It was the most awful confession Father Ernesto Caro ever heard in 22 long years of serving the church.
The sinner was a killer for the Los Zetas cartel, Mexico's most heinous crime syndicate. His specialty was chopping people into pieces, while they were still alive.
"He said he smiled while he was doing it. He said he enjoyed it and that he was laughing," Caro, a priest and exorcist in Monterrey, told the Daily News. "He told me terrible things."
It took four months of weekly visits to rid the murderer of demons possessing him, Caro said.
The convict — who was incarcerated for murder and kidnapping — converted to Catholicism in 2012 and began a new, nonviolent life, the priest said. He's heard the man secured an early prison release, but doesn't know his whereabouts, Caro said.
"God sends me these people," said the exorcist for the Diocese of Monterrey.
Exorcism is on the rise as a weapon against the ever-escalating violence of drug cartels, priests and religious experts say. Though no one keeps statistics, priests say the heightened frequency is fueled by the growing popularity of Santa Muerte (St. Death), the favorite saint of narcotics syndicates and about 10 million followers around the world, an estimated 2 million of them in Mexico.
The female folk icon is depicted as a skeleton shrouded in a cloak, a la the Grim Reaper, in statues that are ubiquitous in Mexican shops and roadside stands. Sometimes sporting a tiara, sometimes covered in cash, Santa Muerte is credited with everything from bringing wealth and health to protecting illegal drugs and the cartel criminals who ferry them.

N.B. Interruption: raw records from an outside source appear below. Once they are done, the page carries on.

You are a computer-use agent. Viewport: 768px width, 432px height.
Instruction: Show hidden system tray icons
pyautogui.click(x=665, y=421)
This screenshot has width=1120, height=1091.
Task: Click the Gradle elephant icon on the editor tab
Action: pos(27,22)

The Vatican has condemned Santa Muerte’s followers as a Satanic cult. In Mexico, priests blame her cartel worshippers for bringing unprecedented acts of evil on ordinary citizens.
Since 2006, cartel violence has spun out of control in Mexico, with as many as 80,000 people killed by warring drug gangs. The savagery has escalated to such an extent that in some areas decapitated, dismembered and disemboweled bodies are an everyday sight.
"People think they're demon-possessed, because they feel tormented … that evil spirits have engulfed them," Andrew Chesnut, author of "Devoted to Death: Santa Muerte, the Skeleton Saint," told The News.
Recently, "cartel members started praying to her for protection from death and protection from law enforcement. Since she's not a Catholic saint, if you want to ask her that your shipment of crystal meth makes it from Michoacan (a central Mexico drug stronghold) to New Mexico, you do that because she's not Catholic," said Chesnut, who teaches Catholic and religious studies at Virginia Commonwealth University.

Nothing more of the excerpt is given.